UNITED STATES
SECURITIES AND EXCHANGE COMMISSION
Washington, D.C. 20549
FORM
CURRENT REPORT
Pursuant to Section 13 OR 15(d) of the Securities Exchange Act of 1934
Date
of Report (Date of earliest event reported):
(Exact name of registrant as specified in its charter)
(State or Other Jurisdiction of Incorporation) |
(Commission File Number) |
(IRS Employer Identification No.) |
(Address of Principal Executive Offices) | (Zip Code) |
(Registrant’s telephone number, including area code)
Check the appropriate box below if the Form 8-K filing is intended to simultaneously satisfy the filing obligation of the registrant under any of the following provisions (see General Instruction A.2. below):
Written communications pursuant to Rule 425 under the Securities Act (17 CFR 230.425) | |
Soliciting material pursuant to Rule 14a-12 under the Exchange Act (17 CFR 240.14a-12) | |
Pre-commencement communications pursuant to Rule 14d-2(b) under the Exchange Act (17 CFR 240.14d-2(b)) | |
Pre-commencement communications pursuant to Rule 13e-4(c) under the Exchange Act (17 CFR 240.13e-4(c)) |
Securities registered pursuant to Section 12(b) of the Act:
Title of each class | Trading Symbol | Name of each exchange on which registered | ||
Indicate by check mark whether the registrant is an emerging growth company as defined in Rule 405 of the Securities Act of 1933 (§230.405 of this chapter) or Rule 12b-2 of the Securities Exchange Act of 1934 (§240.12b-2 of this chapter).
Emerging
growth company
If an emerging growth company, indicate by check mark if the registrant has elected not to use the extended transition period for complying with any new or revised financial accounting standards provided pursuant to Section 13(a) of the Exchange Act. ☐
Item 5.02 Departure of Directors or Certain Officers; Election of Directors; Appointment of Certain Officers; Compensatory Arrangements of Certain Officers.
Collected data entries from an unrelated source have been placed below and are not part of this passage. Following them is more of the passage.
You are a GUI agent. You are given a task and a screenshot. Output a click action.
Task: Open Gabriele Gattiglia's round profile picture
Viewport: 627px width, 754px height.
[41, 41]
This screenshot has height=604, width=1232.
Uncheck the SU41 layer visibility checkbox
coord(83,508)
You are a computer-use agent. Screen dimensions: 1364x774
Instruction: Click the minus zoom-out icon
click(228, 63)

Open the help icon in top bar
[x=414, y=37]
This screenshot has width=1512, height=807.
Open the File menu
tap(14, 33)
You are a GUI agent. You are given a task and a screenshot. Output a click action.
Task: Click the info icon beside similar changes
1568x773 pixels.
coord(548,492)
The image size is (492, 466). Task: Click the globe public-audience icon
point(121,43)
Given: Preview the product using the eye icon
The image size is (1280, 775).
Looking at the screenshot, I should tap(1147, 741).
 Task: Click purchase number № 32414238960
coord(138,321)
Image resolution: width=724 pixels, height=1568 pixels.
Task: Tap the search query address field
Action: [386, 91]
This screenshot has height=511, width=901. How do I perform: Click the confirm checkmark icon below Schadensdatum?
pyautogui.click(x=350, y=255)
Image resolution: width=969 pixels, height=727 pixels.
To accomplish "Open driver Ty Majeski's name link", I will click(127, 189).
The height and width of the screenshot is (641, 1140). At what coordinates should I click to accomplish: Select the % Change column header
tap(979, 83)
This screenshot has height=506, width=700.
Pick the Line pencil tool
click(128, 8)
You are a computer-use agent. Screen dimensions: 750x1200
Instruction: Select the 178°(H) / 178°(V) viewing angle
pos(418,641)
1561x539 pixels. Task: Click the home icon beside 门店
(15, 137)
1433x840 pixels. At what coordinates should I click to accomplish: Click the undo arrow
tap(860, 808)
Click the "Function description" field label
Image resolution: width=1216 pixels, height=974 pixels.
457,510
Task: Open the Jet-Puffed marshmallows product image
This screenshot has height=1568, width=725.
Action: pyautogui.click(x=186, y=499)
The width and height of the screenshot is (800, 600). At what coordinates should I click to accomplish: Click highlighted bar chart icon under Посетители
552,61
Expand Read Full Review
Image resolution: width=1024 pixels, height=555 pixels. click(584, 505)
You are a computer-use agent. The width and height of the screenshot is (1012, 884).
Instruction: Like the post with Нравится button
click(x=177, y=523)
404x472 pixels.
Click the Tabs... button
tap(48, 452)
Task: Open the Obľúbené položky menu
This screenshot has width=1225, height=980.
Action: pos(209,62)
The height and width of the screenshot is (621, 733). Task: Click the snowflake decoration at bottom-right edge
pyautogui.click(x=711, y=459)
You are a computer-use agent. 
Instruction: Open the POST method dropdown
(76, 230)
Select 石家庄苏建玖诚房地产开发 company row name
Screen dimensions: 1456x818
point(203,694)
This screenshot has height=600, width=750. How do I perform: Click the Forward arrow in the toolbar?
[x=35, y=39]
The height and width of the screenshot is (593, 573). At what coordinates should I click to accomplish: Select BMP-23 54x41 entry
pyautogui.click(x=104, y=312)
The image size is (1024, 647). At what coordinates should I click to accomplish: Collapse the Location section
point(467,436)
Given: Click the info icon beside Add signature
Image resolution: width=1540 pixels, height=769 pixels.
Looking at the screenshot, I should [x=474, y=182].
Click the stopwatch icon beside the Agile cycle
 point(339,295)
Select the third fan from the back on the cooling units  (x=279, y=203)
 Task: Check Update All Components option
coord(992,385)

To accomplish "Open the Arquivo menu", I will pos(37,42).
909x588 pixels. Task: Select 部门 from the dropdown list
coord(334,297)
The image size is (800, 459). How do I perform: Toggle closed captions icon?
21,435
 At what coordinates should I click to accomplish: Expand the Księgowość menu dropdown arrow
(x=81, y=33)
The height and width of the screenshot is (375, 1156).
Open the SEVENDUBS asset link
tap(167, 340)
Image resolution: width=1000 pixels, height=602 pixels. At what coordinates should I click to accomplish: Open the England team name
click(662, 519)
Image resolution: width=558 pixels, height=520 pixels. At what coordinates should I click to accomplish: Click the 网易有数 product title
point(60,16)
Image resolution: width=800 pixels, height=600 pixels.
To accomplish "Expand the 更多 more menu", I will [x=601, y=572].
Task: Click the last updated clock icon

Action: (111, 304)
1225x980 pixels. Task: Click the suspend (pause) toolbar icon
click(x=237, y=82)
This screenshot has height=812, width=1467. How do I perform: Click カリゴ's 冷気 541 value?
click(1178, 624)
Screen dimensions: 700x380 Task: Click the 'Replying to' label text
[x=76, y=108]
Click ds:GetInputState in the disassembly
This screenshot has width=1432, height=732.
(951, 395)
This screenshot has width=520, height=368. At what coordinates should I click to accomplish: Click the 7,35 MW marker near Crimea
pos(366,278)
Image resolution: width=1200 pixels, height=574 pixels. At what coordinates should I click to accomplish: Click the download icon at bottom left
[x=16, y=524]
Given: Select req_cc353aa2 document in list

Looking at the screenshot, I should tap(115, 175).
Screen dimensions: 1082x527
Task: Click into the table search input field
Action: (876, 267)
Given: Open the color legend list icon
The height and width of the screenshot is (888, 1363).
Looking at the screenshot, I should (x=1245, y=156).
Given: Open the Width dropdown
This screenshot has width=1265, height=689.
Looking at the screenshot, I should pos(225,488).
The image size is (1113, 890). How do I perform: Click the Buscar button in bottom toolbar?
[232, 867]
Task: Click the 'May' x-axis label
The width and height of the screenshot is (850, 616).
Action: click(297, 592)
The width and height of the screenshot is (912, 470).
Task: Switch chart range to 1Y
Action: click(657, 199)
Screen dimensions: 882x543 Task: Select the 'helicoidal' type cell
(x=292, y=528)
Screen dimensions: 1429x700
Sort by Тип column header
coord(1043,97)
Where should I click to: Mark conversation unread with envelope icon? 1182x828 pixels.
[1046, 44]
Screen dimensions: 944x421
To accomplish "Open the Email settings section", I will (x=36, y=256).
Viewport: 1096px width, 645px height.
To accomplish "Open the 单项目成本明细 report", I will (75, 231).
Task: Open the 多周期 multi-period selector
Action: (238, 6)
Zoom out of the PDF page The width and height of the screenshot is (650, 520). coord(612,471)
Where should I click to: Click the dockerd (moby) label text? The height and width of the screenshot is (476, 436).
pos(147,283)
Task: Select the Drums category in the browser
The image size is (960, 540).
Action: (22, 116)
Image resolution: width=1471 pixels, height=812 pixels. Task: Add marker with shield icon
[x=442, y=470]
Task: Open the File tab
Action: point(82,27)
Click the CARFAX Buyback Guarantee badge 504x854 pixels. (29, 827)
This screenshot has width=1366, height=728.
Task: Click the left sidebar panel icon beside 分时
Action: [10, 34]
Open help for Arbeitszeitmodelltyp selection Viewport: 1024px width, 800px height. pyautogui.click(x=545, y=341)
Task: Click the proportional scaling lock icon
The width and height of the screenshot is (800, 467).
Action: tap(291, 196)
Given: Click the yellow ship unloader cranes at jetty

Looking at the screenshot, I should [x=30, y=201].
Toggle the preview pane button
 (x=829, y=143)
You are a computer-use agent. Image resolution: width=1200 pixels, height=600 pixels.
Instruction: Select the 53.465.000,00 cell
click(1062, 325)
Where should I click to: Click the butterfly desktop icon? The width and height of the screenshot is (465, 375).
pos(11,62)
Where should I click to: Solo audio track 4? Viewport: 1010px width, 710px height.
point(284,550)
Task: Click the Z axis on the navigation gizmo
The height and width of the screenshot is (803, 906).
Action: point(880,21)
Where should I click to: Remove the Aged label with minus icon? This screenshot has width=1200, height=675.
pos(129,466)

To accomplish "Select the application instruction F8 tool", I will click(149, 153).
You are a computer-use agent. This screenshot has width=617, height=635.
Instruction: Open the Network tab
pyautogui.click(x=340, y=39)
(c) On November 7, 2022, the Board of Directors (the “Board”) of Flux Power Holdings, Inc. (the “Company”) expanded the role of the Company’s current Vice President of Operations, Mr. Jeffrey Mason, to include additional Company authority and delegation. Mr. Mason will continue to receive his existing annual salary of $200,000 in connection with his services as the Vice President of Operations. In connection with the expansion of his role, Mr. Mason will enter into a standard indemnification agreement with the Company in the form previously approved by the Board, which is filed as Exhibit 10.1 to the Company’s Form 8-K filed with the SEC on April 9, 2019 and is incorporated by reference herein.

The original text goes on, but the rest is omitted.